If you still want to do it yourself, or just haven’t had time to place that order. Here is the recipe:
Trinidad Black Cake
1 lb butter (use margarine
1 lb sugar
1 tsp lemon essence
2 tsp lime rind (zested)
2 tsp almond essence
2 tsp vanilla
1 lb all-purpose flour (use 1/2
cassava flour + 1/2 lb rice
flour for gluten-free)
4 tsp baking powder
2 tsp mixed spice
1/2 tsp grated nutmeg
1 lb pitted prunes
1 lb raisins
1 lb currants
1 bottle cherry brandy
1 bottle rum and/or Bailey’s
2 tbsp Angostura bitters
1 lb brown sugar
1/2 cup boiling hot water
Have on Hand:
1 more bottle of rum
Three to Five Days Before:
Up to five days before you make the cake, chop up all the fruits for the fruit base. Place in a large bowl, pour in Angostura bitters, cherry brandy and rum.

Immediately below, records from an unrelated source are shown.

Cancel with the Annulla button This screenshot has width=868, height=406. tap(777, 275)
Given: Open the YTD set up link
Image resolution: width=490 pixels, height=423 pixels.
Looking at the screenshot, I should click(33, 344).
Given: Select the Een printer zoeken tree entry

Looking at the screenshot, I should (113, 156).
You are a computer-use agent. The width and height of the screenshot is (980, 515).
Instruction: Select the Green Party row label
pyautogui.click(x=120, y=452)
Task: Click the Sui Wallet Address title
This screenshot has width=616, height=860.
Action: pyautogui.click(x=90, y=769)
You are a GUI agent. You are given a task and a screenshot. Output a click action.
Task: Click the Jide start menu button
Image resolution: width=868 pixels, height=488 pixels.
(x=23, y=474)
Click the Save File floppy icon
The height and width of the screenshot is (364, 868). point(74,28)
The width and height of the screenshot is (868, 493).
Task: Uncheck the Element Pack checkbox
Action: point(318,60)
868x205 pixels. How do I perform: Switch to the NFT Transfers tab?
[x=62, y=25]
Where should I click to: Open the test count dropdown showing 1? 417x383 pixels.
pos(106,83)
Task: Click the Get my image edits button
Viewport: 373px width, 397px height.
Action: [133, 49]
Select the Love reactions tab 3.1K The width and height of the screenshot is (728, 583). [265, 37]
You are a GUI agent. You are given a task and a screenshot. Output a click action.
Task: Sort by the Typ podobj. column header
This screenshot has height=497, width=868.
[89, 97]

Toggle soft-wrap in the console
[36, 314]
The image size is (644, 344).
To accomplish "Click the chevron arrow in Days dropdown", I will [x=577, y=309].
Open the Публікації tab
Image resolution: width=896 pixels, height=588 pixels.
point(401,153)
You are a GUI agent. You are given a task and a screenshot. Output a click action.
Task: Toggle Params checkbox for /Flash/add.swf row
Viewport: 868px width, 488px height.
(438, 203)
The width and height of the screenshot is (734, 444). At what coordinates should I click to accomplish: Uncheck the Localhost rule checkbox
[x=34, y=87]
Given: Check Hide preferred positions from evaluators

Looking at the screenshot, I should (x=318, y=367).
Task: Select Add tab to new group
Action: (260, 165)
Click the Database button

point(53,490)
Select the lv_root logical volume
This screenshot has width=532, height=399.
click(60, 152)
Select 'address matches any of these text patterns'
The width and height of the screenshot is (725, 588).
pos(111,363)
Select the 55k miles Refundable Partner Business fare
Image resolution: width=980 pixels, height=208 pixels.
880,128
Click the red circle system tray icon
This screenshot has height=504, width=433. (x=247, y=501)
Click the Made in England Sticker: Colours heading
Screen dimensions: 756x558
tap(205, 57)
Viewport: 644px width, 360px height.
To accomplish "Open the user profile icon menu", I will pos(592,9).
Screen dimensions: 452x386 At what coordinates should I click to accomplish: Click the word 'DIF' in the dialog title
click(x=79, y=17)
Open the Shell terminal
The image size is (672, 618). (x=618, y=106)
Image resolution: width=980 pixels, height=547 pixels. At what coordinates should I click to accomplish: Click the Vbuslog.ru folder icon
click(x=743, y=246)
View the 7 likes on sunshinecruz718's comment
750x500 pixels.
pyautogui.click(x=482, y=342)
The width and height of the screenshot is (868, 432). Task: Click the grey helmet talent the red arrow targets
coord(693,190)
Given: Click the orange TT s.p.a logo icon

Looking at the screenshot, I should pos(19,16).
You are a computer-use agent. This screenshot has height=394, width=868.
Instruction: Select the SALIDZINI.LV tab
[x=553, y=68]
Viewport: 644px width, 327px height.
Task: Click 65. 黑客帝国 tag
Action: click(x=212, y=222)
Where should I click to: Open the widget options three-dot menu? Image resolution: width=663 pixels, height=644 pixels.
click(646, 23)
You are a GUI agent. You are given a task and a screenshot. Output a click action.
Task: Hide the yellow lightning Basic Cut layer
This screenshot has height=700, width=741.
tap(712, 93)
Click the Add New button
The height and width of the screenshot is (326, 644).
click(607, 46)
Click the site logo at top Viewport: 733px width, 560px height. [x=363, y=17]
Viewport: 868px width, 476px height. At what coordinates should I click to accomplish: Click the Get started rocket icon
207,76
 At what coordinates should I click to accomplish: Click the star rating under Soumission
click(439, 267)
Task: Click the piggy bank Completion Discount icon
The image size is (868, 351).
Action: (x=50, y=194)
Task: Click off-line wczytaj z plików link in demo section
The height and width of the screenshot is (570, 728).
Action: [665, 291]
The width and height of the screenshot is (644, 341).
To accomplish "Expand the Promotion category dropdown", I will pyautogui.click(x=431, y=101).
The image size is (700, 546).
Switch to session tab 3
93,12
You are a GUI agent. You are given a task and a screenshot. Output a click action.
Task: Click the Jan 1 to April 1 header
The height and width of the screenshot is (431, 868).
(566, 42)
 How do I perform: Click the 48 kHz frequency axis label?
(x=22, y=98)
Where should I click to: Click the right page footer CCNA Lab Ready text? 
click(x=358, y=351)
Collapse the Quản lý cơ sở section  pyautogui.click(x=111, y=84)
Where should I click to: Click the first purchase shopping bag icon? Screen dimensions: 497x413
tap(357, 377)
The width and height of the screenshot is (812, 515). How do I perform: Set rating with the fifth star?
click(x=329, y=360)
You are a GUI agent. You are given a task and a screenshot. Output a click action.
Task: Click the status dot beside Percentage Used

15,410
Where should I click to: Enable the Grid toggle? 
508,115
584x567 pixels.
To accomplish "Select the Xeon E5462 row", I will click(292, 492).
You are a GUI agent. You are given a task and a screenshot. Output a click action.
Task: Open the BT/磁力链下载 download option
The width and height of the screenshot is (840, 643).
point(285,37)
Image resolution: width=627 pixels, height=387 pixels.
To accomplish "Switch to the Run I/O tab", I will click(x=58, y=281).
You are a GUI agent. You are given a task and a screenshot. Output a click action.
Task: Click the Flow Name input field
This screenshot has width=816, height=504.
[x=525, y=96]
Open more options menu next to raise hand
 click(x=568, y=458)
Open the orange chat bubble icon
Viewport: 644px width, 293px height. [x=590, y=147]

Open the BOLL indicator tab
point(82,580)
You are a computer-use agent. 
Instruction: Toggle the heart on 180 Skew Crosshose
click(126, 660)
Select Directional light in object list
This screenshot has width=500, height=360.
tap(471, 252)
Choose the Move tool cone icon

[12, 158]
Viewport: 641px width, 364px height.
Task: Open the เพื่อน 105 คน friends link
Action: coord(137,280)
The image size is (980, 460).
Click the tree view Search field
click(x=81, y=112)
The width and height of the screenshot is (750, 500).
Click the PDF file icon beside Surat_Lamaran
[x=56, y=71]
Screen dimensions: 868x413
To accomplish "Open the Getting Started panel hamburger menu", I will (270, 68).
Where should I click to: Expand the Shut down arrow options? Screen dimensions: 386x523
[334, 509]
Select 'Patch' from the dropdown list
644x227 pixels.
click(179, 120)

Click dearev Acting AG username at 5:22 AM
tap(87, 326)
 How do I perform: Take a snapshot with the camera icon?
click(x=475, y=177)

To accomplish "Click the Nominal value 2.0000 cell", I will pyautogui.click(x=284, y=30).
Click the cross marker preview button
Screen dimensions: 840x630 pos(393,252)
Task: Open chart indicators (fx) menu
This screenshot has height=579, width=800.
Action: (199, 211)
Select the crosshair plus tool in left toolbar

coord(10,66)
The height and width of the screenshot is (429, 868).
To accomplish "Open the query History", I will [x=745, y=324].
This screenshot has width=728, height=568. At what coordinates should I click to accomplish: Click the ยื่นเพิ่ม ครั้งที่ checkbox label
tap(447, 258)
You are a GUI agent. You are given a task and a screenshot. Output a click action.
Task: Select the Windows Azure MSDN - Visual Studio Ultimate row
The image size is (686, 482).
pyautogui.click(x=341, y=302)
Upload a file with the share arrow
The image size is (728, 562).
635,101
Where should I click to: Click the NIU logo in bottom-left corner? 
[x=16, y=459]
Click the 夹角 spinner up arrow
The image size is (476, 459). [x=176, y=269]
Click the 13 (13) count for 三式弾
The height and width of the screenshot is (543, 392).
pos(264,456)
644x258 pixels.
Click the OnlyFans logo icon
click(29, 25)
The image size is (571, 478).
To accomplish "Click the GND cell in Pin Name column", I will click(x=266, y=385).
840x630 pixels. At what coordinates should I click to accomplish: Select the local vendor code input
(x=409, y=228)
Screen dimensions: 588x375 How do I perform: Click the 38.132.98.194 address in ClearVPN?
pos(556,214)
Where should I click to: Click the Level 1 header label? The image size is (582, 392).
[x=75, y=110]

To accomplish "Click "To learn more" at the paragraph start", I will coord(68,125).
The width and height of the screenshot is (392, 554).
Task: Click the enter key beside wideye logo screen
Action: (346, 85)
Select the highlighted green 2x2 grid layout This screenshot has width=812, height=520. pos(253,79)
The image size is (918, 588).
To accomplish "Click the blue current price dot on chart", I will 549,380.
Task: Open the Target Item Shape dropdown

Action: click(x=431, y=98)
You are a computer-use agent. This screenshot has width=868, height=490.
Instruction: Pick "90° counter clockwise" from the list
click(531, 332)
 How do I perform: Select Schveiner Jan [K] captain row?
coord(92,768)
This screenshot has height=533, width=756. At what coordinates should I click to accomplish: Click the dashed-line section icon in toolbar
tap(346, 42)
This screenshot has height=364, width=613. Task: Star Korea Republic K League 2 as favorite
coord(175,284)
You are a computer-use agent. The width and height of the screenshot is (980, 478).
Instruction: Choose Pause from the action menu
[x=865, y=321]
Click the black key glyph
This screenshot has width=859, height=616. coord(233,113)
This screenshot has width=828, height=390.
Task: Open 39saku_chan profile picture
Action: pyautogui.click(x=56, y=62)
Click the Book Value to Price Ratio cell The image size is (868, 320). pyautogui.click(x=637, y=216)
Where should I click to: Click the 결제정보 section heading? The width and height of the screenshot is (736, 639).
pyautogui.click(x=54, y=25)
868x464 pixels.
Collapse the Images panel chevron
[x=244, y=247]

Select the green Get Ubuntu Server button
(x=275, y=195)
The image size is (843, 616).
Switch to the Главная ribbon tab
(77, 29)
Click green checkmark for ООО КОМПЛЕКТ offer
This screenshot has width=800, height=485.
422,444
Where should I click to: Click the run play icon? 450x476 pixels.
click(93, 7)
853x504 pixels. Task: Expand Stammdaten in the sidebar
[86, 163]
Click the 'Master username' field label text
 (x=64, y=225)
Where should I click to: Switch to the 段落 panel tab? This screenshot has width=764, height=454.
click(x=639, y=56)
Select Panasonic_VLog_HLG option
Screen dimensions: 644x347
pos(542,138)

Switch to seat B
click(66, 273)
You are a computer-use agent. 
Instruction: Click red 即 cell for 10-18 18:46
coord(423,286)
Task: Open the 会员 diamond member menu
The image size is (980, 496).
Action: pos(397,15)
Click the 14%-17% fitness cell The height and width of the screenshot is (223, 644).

Leave in a cool corner, covered, to soak up the liquor.
3-5 days before is the best option, 24 hours minimum if you must be “so last-minute”!
On the Day Of:
Blend Fruit Base
Burn sugar until caramelised, add hot water gradually. Mix well and leave to cool.
Please be extra careful at this stage as a “browning” burn is NOT a fun thing!
1. Preheat oven to 250F (no that’s not a typo)
2. Cream the butter and sugar.
3. Add eggs one at a time, mixing to incorporate
4. Add lemon essence, lemon zest, almond essence and vanilla
5. Mix and sift flour, baking powder, mixed spice and nutmeg.
6. Gradually add sifted ingredients to creamed mixture
7. Mix in fruit base puree and “browning”
8. Pour batter into greased tins that have been doubly lined with brown paper or parchment paper
9. Bake for three hours
10. Once removed from the oven soak the tops with equal portions of the remaining bottle of rum.